Greta L. Anschuetz1, Melinda E. Salmon
1, Lenore Asbel
1, C. Victor Spain
2, and Martin Goldberg
1. (1) STD Control Program, Philadelphia Department of Public Health, Philadelphia, PA, USA, (2) Division of Disease Control, Philadelphia Department of Public Health, 500 South Broad Street, 2nd Floor, Philadelphia, PA, USA
Background:
In the 2002-2003 school year, the Sexually Transmitted Disease (STD) Control Program of the Philadelphia Department of Public Health initiated the Philadelphia High School STD Screening Program (PHSSSP), which offers annual, voluntary, urine-based Chlamydia trachomatis (CT) and Neisseria gonorrhoeae (GC) screening at every public high school.
Objective:
Describe factors associated with STD prevalence in the PHSSSP over 5 years.
Method:
All valid screening tests submitted for the PHSSSP from the 2002-2007 school years were included in this analysis. Analyses were conducted to describe the relationship between positivity and several descriptive factors including sex, age group, school type, and self-reported race/ethnicity. Multivariable analysis was conducted to control for the time between testing offered at each school and its effect on positivity.
Result:
Overall, prevalence for CT and/or GC infections was highest in Year 1 (5.3%), but has remained at about 4.9% since. The number of screening tests declined steadily over the first 4 years, but remained steady for Year 5. There has been little change in male positivity (~2.5%), but positivity in females declined from 8.4% in Year 1 to 7.2% in Year 5. Males show increasing prevalence as age increases, whereas females show a uniform prevalence among 15-19 year olds.
Conclusion:
Screening in the PHSSSP has been successful in detecting and treating adolescents with STD infections and has provided insight into prevalence trends among a large cohort of adolescents.
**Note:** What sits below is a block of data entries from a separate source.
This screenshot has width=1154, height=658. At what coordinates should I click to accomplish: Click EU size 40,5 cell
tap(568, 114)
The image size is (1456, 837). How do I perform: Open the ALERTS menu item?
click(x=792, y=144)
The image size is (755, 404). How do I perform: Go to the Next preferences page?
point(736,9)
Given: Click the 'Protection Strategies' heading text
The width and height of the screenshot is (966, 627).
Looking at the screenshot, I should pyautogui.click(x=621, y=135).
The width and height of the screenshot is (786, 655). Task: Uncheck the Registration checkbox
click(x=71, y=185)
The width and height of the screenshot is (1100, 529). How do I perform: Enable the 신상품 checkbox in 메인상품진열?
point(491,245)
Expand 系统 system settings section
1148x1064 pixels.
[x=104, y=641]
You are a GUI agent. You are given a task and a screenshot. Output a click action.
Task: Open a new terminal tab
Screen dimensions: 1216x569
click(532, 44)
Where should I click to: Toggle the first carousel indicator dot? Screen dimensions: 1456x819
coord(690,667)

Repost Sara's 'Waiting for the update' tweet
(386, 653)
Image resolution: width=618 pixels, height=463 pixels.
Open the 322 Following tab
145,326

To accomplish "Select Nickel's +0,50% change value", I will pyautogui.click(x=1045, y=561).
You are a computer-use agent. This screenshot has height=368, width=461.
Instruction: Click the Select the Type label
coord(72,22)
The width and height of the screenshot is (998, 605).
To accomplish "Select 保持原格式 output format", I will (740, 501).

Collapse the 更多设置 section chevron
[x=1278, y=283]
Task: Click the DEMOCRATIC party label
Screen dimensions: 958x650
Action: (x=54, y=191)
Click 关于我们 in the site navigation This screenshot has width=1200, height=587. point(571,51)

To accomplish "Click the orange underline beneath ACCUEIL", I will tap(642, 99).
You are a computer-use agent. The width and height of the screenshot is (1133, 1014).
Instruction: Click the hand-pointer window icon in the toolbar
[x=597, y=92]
While approximately 25% of the high school population changes each year, prevalence appears to be stabilizing within PHSSSP.
Implications:
After 5 years of annual screening, prevalence has decreased in high schools, but is still high enough to warrant the continuation of PHSSSP. If prevalence remains stable or increases, additional strategies will be considered to address high prevalence in adolescents.